Dazu gab das Zürcher Kantonslabor KLZH eine Handlungsanweisung heraus: «Erhitzung auf eine Kerntemperatur von mindestens 60 °C während einer Minute gilt als ausreichend, um alle Parasitenstadien abzutöten. Aber soll der Fisch roh, nur mariniert oder gesalzen konsumiert werden, ist eine Gefrierbehandlung vorgeschrieben. Gesetzlich sind in der Schweiz wie in der EU mindestens 24 Stunden bei –20 °C oder mindestens 15 Stunden bei –35 °C vorgeschrieben. Ausnahmen von der Gefrierbehandlung gelten für Zuchtfische aus geschlossenen Systemen, sofern aus Embryonen gezogen (keine Wildfänge) und mit parasitenfreiem Futter gefüttert. Notabene: Inaktivierung durch Frosten eignet sich nur für höhere Organismen, nicht für Mikroben: Tiefkühlen unterbricht das Wachstum von Mikroorganismen, tötet sie aber nicht ab, so dass sie sich beim Auftauen mit steigenden Temperaturen wieder vermehren können.

Kaltrauch-Lachs

Traditionelle Rohfischprodukte sind kalt geräucherte (mehrere Tage oder sogar Wochen bis rund 30 Grad), vor allem bei Lachs angewendet. Vorteile sind das weitgehend beliebte Raucharoma und eine hohe Fleisch-Schnittfestigkeit. Räuchern und mehr noch Salzen hat eine konservierende Wirkung und verlängert die Haltbarkeit des Produktes. Die Kalträucherung ist jedoch keine Pasteurisierung: Grosse Sorgfalt, hygienische Verarbeitung und lückenlose Kühlketten sind ein Muss. Rauchlachs und -forelle sind schon vor Jahren Massenprodukte geworden. Nun werden immer öfter andere Edelfische sowie Meeresfrüchte im Rauch veredelt. Nebst spezialisierten Räuchereien wie Dyhrberg in Balsthal oder Balik in Ebersold SG gibt es Fischzuchten und Gastrobetriebe mit Eigenproduktion.

Denaturierung mit Säuren

Ebenfalls roh bleibt der Fisch beim Fermentieren, allerdings erfährt das Protein eine Säure-Denaturierung durch die Milchsäuregärung.

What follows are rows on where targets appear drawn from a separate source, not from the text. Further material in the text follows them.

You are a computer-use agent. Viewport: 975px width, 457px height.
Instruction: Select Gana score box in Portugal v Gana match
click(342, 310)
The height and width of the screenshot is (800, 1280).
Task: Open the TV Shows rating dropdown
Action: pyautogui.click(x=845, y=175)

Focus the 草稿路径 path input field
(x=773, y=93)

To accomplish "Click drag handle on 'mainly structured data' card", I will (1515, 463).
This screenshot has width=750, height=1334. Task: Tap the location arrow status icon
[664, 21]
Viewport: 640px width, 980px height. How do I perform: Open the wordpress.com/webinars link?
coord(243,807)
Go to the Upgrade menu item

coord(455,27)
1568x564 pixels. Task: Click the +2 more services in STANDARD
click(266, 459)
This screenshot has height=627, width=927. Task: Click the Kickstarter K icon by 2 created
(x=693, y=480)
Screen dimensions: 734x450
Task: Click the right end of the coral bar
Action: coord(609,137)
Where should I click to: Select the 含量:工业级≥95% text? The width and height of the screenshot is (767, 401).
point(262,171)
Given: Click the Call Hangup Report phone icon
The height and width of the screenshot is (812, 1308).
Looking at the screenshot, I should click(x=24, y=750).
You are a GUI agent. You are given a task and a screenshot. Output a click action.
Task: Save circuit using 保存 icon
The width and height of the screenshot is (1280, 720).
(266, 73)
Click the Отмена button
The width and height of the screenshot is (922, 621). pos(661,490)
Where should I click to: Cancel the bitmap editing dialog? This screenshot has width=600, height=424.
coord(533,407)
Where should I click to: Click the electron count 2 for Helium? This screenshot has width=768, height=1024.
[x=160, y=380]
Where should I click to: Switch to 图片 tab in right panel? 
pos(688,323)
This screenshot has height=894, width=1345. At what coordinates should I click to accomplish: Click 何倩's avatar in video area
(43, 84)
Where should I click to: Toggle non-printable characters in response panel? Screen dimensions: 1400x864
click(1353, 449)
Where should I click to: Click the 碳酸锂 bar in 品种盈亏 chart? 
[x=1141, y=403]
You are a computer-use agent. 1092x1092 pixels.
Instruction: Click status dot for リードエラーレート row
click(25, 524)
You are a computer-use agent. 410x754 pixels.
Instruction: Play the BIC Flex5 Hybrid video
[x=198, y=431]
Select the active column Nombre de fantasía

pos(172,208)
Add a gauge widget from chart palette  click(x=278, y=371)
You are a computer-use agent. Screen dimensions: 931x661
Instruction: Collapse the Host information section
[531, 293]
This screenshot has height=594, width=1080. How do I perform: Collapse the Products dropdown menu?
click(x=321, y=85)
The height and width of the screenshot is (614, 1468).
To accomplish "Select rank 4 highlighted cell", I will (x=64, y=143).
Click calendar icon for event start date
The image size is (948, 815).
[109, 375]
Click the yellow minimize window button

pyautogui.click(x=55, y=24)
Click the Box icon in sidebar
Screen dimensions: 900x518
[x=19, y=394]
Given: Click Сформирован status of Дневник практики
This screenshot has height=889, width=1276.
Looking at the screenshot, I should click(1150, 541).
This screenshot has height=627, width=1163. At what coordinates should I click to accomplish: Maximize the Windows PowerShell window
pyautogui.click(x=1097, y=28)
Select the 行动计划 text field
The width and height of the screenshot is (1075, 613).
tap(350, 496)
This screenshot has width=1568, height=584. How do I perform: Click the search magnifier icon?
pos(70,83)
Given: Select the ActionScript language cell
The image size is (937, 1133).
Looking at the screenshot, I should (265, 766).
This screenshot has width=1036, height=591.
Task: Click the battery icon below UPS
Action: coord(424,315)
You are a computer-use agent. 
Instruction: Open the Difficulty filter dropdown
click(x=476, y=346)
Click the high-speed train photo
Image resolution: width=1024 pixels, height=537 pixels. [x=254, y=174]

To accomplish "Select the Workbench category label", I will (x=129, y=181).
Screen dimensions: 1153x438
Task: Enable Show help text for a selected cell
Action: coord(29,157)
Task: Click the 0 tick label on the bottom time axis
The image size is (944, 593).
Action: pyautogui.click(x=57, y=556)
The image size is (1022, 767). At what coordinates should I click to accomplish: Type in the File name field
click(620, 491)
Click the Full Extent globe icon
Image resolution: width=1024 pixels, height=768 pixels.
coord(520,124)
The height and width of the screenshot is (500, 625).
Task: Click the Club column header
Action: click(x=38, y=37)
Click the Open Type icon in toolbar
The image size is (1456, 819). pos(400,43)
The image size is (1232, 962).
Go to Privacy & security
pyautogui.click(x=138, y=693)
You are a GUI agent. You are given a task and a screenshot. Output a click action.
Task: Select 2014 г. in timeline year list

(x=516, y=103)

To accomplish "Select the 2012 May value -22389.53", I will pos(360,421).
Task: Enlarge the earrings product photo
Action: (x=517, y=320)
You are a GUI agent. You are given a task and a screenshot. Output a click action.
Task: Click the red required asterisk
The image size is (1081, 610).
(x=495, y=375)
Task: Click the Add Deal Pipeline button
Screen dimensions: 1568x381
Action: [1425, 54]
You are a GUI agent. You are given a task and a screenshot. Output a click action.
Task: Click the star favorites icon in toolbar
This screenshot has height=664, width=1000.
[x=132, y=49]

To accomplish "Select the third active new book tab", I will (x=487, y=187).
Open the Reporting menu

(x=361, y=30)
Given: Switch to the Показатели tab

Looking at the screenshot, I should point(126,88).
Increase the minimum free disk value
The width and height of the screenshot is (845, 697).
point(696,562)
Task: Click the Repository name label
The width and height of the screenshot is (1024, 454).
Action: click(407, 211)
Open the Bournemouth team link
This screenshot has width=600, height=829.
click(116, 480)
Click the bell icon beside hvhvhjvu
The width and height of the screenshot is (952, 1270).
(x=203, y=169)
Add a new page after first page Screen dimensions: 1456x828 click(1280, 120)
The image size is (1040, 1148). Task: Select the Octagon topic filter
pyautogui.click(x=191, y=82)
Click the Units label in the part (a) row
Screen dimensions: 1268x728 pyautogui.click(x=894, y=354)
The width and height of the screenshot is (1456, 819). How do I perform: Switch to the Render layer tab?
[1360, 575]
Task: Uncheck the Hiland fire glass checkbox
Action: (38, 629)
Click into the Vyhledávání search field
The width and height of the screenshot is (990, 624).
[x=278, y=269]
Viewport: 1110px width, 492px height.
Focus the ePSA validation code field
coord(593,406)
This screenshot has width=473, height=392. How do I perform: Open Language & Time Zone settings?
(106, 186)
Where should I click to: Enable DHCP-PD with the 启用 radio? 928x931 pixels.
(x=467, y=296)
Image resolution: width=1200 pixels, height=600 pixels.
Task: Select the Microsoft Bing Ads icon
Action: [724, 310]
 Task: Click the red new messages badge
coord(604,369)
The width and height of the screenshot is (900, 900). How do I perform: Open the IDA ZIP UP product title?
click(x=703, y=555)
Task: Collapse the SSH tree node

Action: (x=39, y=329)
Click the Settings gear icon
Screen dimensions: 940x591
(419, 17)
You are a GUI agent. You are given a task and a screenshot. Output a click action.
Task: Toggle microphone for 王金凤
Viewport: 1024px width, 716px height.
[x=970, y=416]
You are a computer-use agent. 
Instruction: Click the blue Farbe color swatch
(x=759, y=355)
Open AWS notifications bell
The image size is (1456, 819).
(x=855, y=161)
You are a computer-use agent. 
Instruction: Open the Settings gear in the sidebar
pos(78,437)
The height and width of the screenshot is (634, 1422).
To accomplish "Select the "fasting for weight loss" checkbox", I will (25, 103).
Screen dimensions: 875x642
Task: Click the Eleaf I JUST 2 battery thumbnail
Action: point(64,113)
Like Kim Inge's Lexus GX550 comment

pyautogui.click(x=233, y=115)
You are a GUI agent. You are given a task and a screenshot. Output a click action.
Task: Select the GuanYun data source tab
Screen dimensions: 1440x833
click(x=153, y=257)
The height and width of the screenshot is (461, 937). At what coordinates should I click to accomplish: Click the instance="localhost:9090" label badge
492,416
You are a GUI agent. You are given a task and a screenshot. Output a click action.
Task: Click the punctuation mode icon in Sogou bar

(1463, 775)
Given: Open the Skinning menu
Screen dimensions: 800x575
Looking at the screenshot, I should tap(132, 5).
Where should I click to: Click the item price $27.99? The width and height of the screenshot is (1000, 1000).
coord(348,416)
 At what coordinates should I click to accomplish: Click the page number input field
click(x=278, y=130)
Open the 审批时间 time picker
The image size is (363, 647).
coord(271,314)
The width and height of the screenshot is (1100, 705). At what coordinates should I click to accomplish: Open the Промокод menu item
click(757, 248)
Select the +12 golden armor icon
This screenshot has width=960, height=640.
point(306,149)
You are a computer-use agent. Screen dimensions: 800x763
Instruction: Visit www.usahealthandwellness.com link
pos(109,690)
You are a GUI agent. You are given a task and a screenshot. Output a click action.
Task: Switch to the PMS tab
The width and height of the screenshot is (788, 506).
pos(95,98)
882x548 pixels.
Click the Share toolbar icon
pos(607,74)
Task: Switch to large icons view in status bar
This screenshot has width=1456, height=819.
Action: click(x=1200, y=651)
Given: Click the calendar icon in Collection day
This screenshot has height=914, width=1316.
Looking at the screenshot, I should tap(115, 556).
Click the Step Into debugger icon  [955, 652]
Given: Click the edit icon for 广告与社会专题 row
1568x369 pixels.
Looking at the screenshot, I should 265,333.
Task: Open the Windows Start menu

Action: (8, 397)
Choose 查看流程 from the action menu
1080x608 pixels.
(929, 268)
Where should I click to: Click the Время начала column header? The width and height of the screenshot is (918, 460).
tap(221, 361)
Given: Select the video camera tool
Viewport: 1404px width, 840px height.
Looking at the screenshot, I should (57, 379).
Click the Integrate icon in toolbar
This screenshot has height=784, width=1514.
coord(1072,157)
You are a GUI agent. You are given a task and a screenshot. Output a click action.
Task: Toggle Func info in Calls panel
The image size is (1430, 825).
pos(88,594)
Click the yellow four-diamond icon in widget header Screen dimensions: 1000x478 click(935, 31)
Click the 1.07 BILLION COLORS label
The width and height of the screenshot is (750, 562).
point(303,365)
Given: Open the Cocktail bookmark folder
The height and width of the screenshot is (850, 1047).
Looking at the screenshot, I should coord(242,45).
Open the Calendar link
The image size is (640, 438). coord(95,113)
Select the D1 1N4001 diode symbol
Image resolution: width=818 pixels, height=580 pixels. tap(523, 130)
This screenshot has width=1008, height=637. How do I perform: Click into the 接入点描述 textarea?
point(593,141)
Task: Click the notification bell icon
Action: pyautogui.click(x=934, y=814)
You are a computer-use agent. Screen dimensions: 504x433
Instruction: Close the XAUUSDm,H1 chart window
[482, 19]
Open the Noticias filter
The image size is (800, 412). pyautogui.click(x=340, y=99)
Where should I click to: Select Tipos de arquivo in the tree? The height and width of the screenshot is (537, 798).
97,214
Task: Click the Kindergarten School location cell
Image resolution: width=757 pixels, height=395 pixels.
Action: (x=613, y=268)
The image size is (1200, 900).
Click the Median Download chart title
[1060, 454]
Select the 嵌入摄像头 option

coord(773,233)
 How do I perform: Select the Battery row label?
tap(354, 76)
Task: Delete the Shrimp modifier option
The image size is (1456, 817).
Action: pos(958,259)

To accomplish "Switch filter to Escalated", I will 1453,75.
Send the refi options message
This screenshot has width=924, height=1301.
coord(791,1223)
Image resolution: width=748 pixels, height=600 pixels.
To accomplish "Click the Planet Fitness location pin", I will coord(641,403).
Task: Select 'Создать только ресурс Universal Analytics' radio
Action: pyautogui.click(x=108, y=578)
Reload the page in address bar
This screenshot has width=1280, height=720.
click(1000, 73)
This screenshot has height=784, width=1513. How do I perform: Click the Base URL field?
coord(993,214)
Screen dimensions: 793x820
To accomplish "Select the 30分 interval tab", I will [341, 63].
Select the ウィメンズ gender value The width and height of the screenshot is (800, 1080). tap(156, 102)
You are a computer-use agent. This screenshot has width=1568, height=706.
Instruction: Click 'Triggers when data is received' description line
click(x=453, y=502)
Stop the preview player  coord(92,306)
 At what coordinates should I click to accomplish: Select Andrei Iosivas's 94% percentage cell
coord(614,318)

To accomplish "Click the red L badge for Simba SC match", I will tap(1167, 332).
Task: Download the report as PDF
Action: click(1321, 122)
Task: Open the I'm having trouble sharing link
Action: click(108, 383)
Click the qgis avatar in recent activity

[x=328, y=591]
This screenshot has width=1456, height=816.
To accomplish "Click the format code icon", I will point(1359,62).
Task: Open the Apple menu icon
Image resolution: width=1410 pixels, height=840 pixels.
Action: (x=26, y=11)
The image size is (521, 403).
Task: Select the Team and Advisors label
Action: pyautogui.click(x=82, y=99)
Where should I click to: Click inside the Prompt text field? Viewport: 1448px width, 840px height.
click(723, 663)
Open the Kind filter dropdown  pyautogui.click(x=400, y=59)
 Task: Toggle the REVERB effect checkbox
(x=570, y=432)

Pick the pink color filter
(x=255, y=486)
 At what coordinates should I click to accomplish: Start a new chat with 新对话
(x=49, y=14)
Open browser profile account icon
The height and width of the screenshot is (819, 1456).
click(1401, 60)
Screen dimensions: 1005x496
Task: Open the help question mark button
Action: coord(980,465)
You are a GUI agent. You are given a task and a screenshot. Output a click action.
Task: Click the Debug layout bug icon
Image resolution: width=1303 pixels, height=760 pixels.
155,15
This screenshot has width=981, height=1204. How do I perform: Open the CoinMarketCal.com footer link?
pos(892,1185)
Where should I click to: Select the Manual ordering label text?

Graved Lachs ist eine klassische Spezialität der Skandinavier: Rohlachs-Seiten werden in eine Salz-Zucker-Mischung gelegt und mit Kräutern (Dill) mariniert. Milchsäurebakterien bilden aus Lactose oder anderen Kohlenhydraten Milchsäure, wodurch der pH-Wert sinkt. Ein genug tiefer pH-Wert hemmt pathogene Mikroorganismen vollständig. Besonders bakteriostatisch sind Milchsäure und Essigsäure. Fermentieren verbessert ausserdem die Verdaulichkeit und vor allem den Geschmack. Ursprünglich wurden beim Graved Lachs die behandelten Seiten gut verpackt im kühlen Erdreich vergraben – daher der Name «Graved» – wo sie monatelang blieben. In der Schweiz stellen Dyhrberg, Bianchi und weitere Graved Lachs her. Eine weitere Methode der Säurekonservierung von rohem Fisch ist das Marinieren mit starken Säuren, die man direkt zusetzt oder in Form von sauren Zutaten wie Fruchtsaft. Auch hier geschieht eine Säuredenaturierung, aber der Zeitbedarf zur Herstellung ist wesentlich kürzer als bei der Säuregärung, da man keine bakterielle Entwicklung abwarten muss. Diese Methode wird vor allem in den Andenländern für Fisch und Meeresfrüchte angewendet, das Produkt nennt sich Ceviche. In seiner ursprünglichen Form besteht es aus klein geschnittenem, rohem Fisch verschiedener Sorten, der 15 Minuten in Limettensaft mariniert wird, angereichert mit Zwiebeln und Gewürzen. Diese Machart von rohem Fisch erlebt derzeit einen starken Trend vor allem in der Gastronomie, aber wohl bald auch in Delikatessenshops und Supermärkten.